Exercise inputs =>
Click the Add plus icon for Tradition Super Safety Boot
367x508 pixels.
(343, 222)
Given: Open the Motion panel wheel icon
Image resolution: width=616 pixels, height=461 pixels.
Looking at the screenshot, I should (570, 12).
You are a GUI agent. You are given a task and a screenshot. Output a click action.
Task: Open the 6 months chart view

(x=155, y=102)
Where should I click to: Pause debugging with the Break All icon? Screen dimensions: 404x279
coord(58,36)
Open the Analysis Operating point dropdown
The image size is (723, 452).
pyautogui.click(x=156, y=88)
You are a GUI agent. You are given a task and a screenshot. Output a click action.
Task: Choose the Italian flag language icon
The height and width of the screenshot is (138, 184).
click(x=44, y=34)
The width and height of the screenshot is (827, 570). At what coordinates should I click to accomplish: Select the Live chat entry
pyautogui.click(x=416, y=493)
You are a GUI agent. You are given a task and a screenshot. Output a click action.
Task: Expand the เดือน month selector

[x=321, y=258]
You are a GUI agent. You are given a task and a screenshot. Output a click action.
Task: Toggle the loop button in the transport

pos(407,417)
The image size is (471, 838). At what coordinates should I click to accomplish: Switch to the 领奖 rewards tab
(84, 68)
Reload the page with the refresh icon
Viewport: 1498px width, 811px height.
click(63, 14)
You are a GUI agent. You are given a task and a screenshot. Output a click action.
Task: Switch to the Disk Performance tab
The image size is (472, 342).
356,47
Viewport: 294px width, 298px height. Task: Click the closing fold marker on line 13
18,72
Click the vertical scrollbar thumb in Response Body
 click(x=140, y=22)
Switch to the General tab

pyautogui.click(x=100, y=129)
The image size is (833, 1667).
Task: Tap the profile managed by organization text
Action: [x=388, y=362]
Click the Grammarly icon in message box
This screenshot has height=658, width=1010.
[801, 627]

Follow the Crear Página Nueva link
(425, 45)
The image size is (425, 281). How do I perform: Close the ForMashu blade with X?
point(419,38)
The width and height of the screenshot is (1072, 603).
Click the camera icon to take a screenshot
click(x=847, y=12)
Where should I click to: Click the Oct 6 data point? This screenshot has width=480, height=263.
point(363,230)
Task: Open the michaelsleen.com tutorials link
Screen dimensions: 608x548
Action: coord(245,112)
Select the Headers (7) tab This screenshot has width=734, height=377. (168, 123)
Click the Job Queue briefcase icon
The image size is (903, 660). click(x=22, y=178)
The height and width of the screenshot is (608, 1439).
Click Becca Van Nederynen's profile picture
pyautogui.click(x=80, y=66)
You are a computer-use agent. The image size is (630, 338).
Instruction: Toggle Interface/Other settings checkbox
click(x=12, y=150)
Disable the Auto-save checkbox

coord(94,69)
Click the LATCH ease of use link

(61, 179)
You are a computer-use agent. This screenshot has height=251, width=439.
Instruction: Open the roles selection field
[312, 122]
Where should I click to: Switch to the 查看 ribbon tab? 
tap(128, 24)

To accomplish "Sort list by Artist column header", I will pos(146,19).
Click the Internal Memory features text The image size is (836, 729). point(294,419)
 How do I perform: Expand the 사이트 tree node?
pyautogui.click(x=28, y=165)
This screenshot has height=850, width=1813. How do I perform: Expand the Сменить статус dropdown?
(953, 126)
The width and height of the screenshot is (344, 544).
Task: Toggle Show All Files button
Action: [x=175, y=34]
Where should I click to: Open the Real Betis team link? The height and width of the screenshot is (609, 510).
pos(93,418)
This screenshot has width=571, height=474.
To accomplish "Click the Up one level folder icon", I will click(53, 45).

Problem => An exact copy of the entire material is required.

Response to the exercise =>
Click the Add plus icon for Tradition Super Safety Boot
367x508 pixels.
(343, 222)
Given: Open the Motion panel wheel icon
Image resolution: width=616 pixels, height=461 pixels.
Looking at the screenshot, I should (570, 12).
You are a GUI agent. You are given a task and a screenshot. Output a click action.
Task: Open the 6 months chart view

(x=155, y=102)
Where should I click to: Pause debugging with the Break All icon? Screen dimensions: 404x279
coord(58,36)
Open the Analysis Operating point dropdown
The image size is (723, 452).
pyautogui.click(x=156, y=88)
You are a GUI agent. You are given a task and a screenshot. Output a click action.
Task: Choose the Italian flag language icon
The height and width of the screenshot is (138, 184).
click(x=44, y=34)
The width and height of the screenshot is (827, 570). At what coordinates should I click to accomplish: Select the Live chat entry
pyautogui.click(x=416, y=493)
You are a GUI agent. You are given a task and a screenshot. Output a click action.
Task: Expand the เดือน month selector

[x=321, y=258]
You are a GUI agent. You are given a task and a screenshot. Output a click action.
Task: Toggle the loop button in the transport

pos(407,417)
The image size is (471, 838). At what coordinates should I click to accomplish: Switch to the 领奖 rewards tab
(84, 68)
Reload the page with the refresh icon
Viewport: 1498px width, 811px height.
click(63, 14)
You are a GUI agent. You are given a task and a screenshot. Output a click action.
Task: Switch to the Disk Performance tab
The image size is (472, 342).
356,47
Viewport: 294px width, 298px height. Task: Click the closing fold marker on line 13
18,72
Click the vertical scrollbar thumb in Response Body
 click(x=140, y=22)
Switch to the General tab

pyautogui.click(x=100, y=129)
The image size is (833, 1667).
Task: Tap the profile managed by organization text
Action: [x=388, y=362]
Click the Grammarly icon in message box
This screenshot has height=658, width=1010.
[801, 627]

Follow the Crear Página Nueva link
(425, 45)
The image size is (425, 281). How do I perform: Close the ForMashu blade with X?
point(419,38)
The width and height of the screenshot is (1072, 603).
Click the camera icon to take a screenshot
click(x=847, y=12)
Where should I click to: Click the Oct 6 data point? This screenshot has width=480, height=263.
point(363,230)
Task: Open the michaelsleen.com tutorials link
Screen dimensions: 608x548
Action: coord(245,112)
Select the Headers (7) tab This screenshot has width=734, height=377. (168, 123)
Click the Job Queue briefcase icon
The image size is (903, 660). click(x=22, y=178)
The height and width of the screenshot is (608, 1439).
Click Becca Van Nederynen's profile picture
pyautogui.click(x=80, y=66)
You are a computer-use agent. The image size is (630, 338).
Instruction: Toggle Interface/Other settings checkbox
click(x=12, y=150)
Disable the Auto-save checkbox

coord(94,69)
Click the LATCH ease of use link

(61, 179)
You are a computer-use agent. This screenshot has height=251, width=439.
Instruction: Open the roles selection field
[312, 122]
Where should I click to: Switch to the 查看 ribbon tab? 
tap(128, 24)

To accomplish "Sort list by Artist column header", I will pos(146,19).
Click the Internal Memory features text The image size is (836, 729). point(294,419)
 How do I perform: Expand the 사이트 tree node?
pyautogui.click(x=28, y=165)
This screenshot has height=850, width=1813. How do I perform: Expand the Сменить статус dropdown?
(953, 126)
The width and height of the screenshot is (344, 544).
Task: Toggle Show All Files button
Action: [x=175, y=34]
Where should I click to: Open the Real Betis team link? The height and width of the screenshot is (609, 510).
pos(93,418)
This screenshot has width=571, height=474.
To accomplish "Click the Up one level folder icon", I will click(53, 45).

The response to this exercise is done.